## TO DO
Swap "helper sentence" for "hint text" in the listing below, leaving every other part of it unchanged. Reproduce the entire listing, omitting the pictures.

## EXTRACTED INFORMATION
============
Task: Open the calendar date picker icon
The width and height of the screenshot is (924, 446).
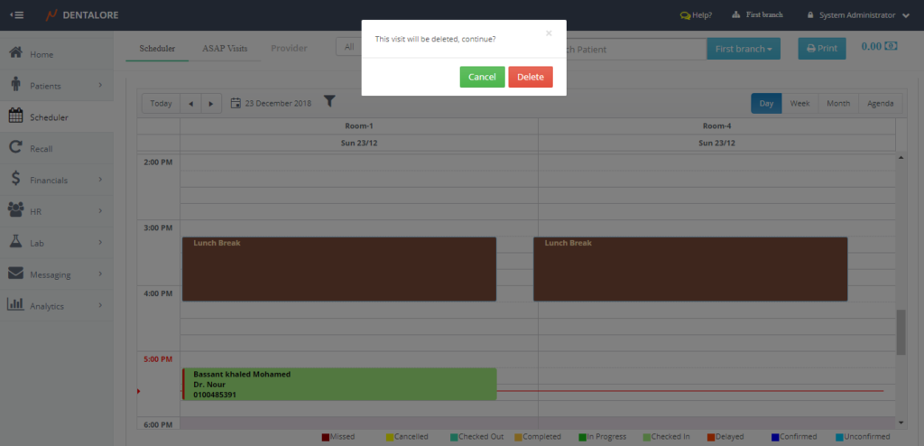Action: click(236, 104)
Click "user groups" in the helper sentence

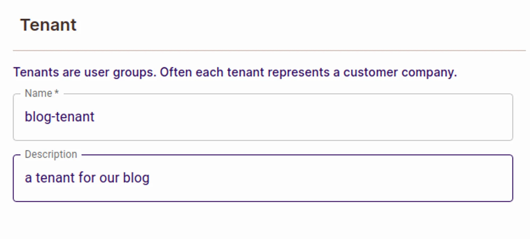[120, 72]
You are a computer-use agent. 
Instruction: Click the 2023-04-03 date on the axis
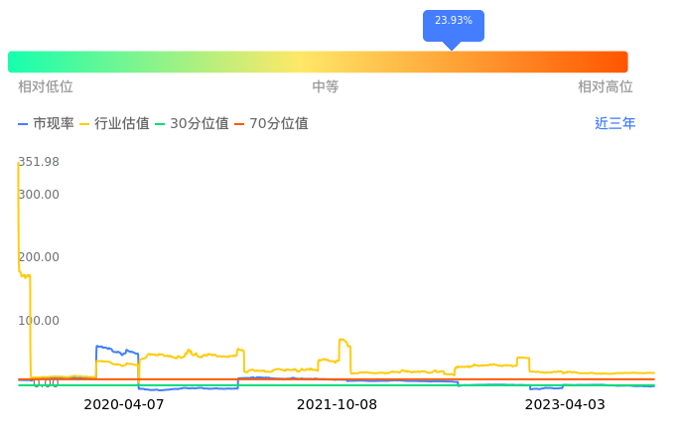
============
## FINISHED EXERCISE
Task: Open the calendar date picker icon
The width and height of the screenshot is (924, 446).
Action: click(236, 104)
Click "user groups" in the hint text

[120, 72]
You are a computer-use agent. 
Instruction: Click the 2023-04-03 date on the axis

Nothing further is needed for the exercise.